My general refactoring practices is usually to do the following:
Pull out names for things that aren't apparent in the code. You can use local variables to give defining names to small pieces of code. So, in cases like your last example, what does (coor.X / 2 + ((coor.Y - 1) * mapSizeY) represent?
In most cases its better to have things names well, than worry about storing local variables (they will be deleted when the stack leaves the function, and usually you are not going to be too worried about memory space/speed of the code at such a fine grain).
Pull out groups of executing code into methods. A good rule of thumb is if your function is more than 6 lines of code, you can probably pull out a smaller function inside of it. Then your code will read better to what it's actually doing.
A very common place to look at this is loops. You can almost always pull the code inside a loop into it's own function, with a good descriptive name.
After you have pulled out methods, you can group common shared functionality into smaller objects. It's almost always better to have smaller objects working together to do the work, than to have giant objects that do a lot of work. You want your objects to each have a single responsibility.
Pretty solid code, well done. I would consider:
Comment the function itself at a high-level, and then add better comments for all the significant blocks in the code, and for anything unusually tricky.

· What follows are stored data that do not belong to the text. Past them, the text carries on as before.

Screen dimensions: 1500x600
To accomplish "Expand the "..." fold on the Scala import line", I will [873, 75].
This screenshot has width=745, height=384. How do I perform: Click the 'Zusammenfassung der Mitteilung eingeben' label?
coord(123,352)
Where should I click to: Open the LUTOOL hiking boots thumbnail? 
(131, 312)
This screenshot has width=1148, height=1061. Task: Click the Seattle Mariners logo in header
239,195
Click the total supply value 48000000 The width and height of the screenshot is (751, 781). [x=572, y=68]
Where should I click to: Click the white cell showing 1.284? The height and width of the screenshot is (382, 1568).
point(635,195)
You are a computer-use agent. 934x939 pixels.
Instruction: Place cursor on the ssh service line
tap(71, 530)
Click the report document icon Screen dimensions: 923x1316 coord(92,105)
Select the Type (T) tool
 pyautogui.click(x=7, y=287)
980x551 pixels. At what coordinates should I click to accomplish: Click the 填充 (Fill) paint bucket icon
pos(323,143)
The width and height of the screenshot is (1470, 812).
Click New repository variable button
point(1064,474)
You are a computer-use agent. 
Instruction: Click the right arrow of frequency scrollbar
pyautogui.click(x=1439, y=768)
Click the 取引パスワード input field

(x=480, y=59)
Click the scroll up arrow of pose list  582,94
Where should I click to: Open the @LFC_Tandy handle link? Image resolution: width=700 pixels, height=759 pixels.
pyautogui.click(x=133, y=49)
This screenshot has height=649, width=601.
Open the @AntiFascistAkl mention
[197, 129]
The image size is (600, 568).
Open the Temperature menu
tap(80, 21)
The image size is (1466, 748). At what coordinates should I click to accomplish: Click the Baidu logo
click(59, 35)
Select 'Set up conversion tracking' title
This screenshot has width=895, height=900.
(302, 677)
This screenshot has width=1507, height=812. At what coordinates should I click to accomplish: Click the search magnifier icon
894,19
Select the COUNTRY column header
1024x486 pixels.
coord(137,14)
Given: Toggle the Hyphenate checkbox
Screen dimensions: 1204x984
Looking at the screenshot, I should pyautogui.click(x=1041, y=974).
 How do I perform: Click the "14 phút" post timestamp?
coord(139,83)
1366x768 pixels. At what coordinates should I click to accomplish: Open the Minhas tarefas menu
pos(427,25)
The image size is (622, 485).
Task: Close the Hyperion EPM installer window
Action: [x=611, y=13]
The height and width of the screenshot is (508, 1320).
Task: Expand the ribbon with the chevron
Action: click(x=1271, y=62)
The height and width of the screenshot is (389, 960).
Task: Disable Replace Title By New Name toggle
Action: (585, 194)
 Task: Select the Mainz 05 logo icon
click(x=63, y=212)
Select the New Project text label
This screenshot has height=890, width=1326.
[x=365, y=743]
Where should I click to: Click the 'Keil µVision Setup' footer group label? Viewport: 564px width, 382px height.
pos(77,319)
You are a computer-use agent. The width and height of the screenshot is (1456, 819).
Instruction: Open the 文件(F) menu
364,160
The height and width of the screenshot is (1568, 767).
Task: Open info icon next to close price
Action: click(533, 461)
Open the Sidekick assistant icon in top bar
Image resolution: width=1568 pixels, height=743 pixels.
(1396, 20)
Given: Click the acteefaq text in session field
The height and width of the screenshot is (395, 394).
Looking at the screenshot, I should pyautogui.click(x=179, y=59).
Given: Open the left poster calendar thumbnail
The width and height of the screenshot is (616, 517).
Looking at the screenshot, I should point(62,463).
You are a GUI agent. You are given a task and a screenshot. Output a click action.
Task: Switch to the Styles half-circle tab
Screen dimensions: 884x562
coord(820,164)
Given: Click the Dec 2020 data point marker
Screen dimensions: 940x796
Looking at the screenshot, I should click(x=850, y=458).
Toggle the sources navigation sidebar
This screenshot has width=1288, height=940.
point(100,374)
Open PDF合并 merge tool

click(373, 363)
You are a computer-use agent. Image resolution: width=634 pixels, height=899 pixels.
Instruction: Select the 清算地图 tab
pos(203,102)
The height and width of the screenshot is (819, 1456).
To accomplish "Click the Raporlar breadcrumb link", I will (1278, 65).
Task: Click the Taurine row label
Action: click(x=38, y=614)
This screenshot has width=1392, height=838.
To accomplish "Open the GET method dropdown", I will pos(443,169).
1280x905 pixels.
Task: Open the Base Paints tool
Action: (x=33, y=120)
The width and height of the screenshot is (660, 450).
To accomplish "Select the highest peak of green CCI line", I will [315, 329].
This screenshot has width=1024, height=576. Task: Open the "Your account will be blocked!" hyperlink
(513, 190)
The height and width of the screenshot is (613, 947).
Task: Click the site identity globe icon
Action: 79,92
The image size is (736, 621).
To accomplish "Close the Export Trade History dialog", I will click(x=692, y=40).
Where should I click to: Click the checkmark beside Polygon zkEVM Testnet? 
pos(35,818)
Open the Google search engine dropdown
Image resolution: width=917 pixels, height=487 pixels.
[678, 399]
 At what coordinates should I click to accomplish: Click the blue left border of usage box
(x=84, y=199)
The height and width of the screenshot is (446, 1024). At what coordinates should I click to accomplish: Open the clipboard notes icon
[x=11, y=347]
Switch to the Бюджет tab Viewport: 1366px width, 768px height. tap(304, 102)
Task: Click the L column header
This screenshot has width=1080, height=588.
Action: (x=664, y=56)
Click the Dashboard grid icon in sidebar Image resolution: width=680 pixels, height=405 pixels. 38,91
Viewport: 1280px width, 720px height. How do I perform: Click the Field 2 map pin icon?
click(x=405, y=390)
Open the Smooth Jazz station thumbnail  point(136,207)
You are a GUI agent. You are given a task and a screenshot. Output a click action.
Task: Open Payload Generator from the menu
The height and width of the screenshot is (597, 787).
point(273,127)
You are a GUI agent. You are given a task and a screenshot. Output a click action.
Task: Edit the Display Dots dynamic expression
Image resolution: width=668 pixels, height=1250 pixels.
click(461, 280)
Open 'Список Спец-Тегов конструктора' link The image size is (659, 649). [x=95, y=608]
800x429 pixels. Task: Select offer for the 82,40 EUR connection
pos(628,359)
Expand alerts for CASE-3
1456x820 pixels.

Use descriptive consts or #defines for all the magic variables you're using. Why multiply by 0.675? What does 0.675 represent? Ditto 0.25, 1.25, -0.25 etc.
Turn things like the "Checks if click is withing area of current tile" test (and others) into a separate method that you call, for example isClickInsideTile(x,y,tile).
Add debug trace so that the next person responsible can enable debug to get diagnostics.
PS good job with your variable names and method names.